• [ПРЕДЛОЖЕННЫЙ ОТРЫВОК]
Вот этот процесс в моей жизни происходил несколько раз, и я каждый раз этому поражался. Когда тебя все вначале убеждают, что, послушай, это гиблое дело, потому что этого нет вообще, а потом вдруг оказывается, что это не только было, но еще когда ты точно угадываешь, то это получается какая-то система орошения с удобрениями, потому что они попадают на плодородную почву, и все начинает… Я приведу тебе пример, как параллельно с «Афишей» возникает идея с «Нашим радио», и все люди, которым я рассказывал про замысел «Нашего радио», говорили: «Что играть-то ты будешь?».

Говорили, что спятил.

«Ну все, ну хорошо, вот этих, этих, этих, и дальше?». И тут, когда возникает точная волна, на которой творцы, музыканты, художники, понимают, что они там могут быть востребованными, вот есть это источник, который о них даст знать миру, это вдруг начинает расцветать! Так вот с «Афишей» произошло то же самое. Объединение вот этих процессов, оно произошло, когда журнал дал, раскрыл страницы и сказал, ребята, делайте, открывайте кафе, открывайте рестораны, устраивайте показы, вот оно то, что будет. Опять-таки мне все интересно, откуда у тебя возникает это ощущение, что вот она, вот эта грядка, которую нужно полить водой и куда нужно добавить удобрения, потому что из нее наверняка что-то вырастет. И случались ли у тебя такие вещи, когда ты ошибался с этим?

Когда я киксовал, у меня бывали проекты, не получавшиеся… да нет, проектов не получавшихся у меня был миллион, разумеется, как у всех, но я не думаю, что… У меня не было, наверное, такого, чтобы я увлекся какой-то идеей, а оказалось, что она интересна только мне, а больше никому не нужна. Потом, мне кажется, очень важно, что это не то, что ты сел, в голове у себя придумал все, как будет, и потом это просто осталось пойти и реализовать. У меня это устроено так, что у меня в голове бродит миллион каких-то идей, я к ним отношусь достаточно иронически, какие-то из них периодически всплывают в каких-то разговорах, ты видишь, как вдруг у человека загорается глаз, или наоборот, он начинает очень активно объяснять тебе, почему из этого никогда ничего не выйдет, то есть ты понимаешь, что какой-то нерв задел. И вот в этих разговорах, что-то из этого, какую-то книжку ты читаешь, что-то совпало, и так это начинает уточняться, уточняться, уточняться, а потом, в моем случае почти всегда, возникает какая-то встреча с кем-нибудь, кому ты рассказываешь эту историю, и ты ее рассказываешь не для того, чтобы тебе дали денег, а просто для поддержания разговора. Вдруг тебе говорят, вот, давайте это и сделаем.

• [РАЗДЕЛ ДАННЫХ]

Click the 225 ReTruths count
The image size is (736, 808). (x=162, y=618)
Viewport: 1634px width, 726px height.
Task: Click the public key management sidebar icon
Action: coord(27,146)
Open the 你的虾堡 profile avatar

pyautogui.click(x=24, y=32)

---

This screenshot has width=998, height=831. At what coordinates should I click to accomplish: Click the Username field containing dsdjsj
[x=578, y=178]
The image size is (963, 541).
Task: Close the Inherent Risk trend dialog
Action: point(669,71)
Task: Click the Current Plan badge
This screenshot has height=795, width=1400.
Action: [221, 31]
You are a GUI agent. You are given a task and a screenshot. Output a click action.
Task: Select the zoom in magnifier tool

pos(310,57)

...

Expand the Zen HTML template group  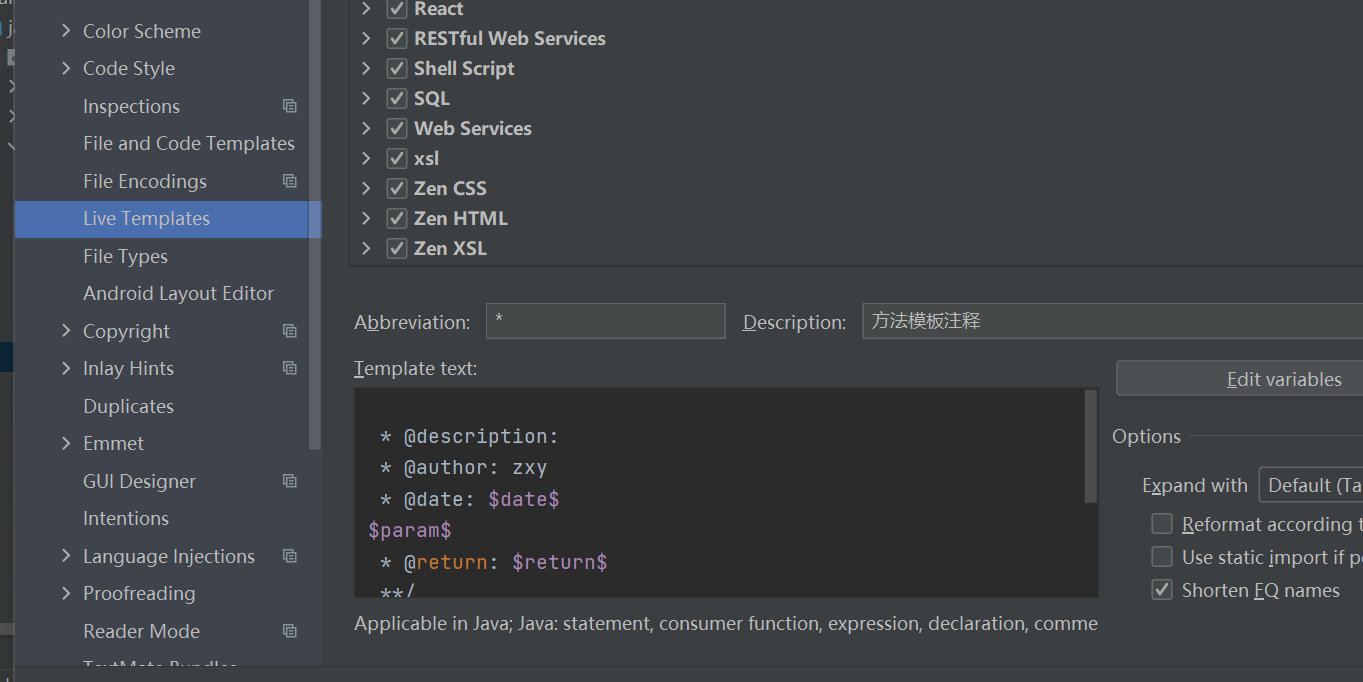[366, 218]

• [ЗАДАНИЯ К УПРАЖНЕНИЮ]
(A) Определите, соответствуют ли отрывку интервью об «Афише» и «Нашем радио» следующие утверждения: (i) людям, которым рассказывали о замысле «Нашего радио», было сразу понятно, что на нём будут играть; (ii) в отрывке признаётся, что неудавшихся проектов было очень много; (iii) историю своего замысла рассказывают собеседнику, чтобы получить деньги. На каждое утверждение ответьте «да» или «нет» и приведите решающие слова отрывка в точной цитате.
(B) Допишите продолжение отрывка интервью об «Афише» и «Нашем радио», начав сразу после его последней фразы «Вдруг тебе говорят, вот, давайте это и сделаем.»

• [ОТВЕТЫ К ЗАДАНИЯМ]
(A)
(i) Нет: «Что играть-то ты будешь?».
(ii) Да: «проектов не получавшихся у меня был миллион, разумеется, как у всех».
(iii) Нет: «ты ее рассказываешь не для того, чтобы тебе дали денег, а просто для поддержания разговора».

(B)
То есть все от смысла, от содержания идет. А потом находится форма.

Я не верю ни в какое… Что значит, я не верю? Я не думаю, что интересную вещь вот такого типа можно вычислить. Я таких примеров не знаю. Вот давайте соберем потребителей, изучим их, поймем какие там тренды и так далее… Таким способом тоже создаются какие-то проекты, но самое интересное, это когда какая-то твоя любовь, твоя одержимость, твой интерес к чему-то вдруг попадает на интерес еще какого-то количества людей. И собственно, талант медийных людей, продюсеров и так далее заключается вот в этом, а не в том, что твой персональный какой-то закидон совпадает с любовью или вызывает любовь какого-то еще большого количества людей. But you can't fake it. То есть это очень сложно в себе натренировать, это очень сложно украсть у кого-нибудь и так далее. Как-то это надо внутри возделывать.

Поворотный момент, эпохальный, когда ты сам уволился или тебя уволили из «Вечерней Москвы», и когда ты сидел и просто одиноко бухал, как лузер.

Да, это был один из лучших моих дней.

Расскажи про нашего друга Сережу Улыбабова, который тоже в этой истории принимал участие.

Улыбабов сыграл очень важную роль в моей жизни, потому что Сергей Улыбабов, прекрасный человек, привет, работал директором по маркетингу в журнале «Вечерняя Москва», который был предшественником «Афиши». Я в этот момент находился в каком-то полуразводе, по-моему, и снимал квартиру в доме Нирнзее, напротив которого потом, в силу странного стечения обстоятельств, много лет находилась редакция журнала «Афиша». И хозяева журнала «Вечерняя Москва» выгнали оттуда Эндрю Полсона, и показали мне человека, которого они хотят назначить на его место. Человек этот мне страшно не понравился, я понял, что все равно ничего хорошего из этого не выйдет, и говорю им, что давайте я тогда тоже уволюсь. Пошел в редакцию, говорю, вот такое дело, я уволился, пока, извините, было очень весело. Вышло к этому моменту номеров десять. И пошел я домой, сижу там один, в этой чудовищной занюханной квартире, в этом доме Нирнзее, тусклая лампочка, плохая мебель. И я думаю, что же я наделал, это была самая интересная вещь, которую я в жизни делал, зачем же я уволился, может быть, надо было с ними попробовать договориться и так далее.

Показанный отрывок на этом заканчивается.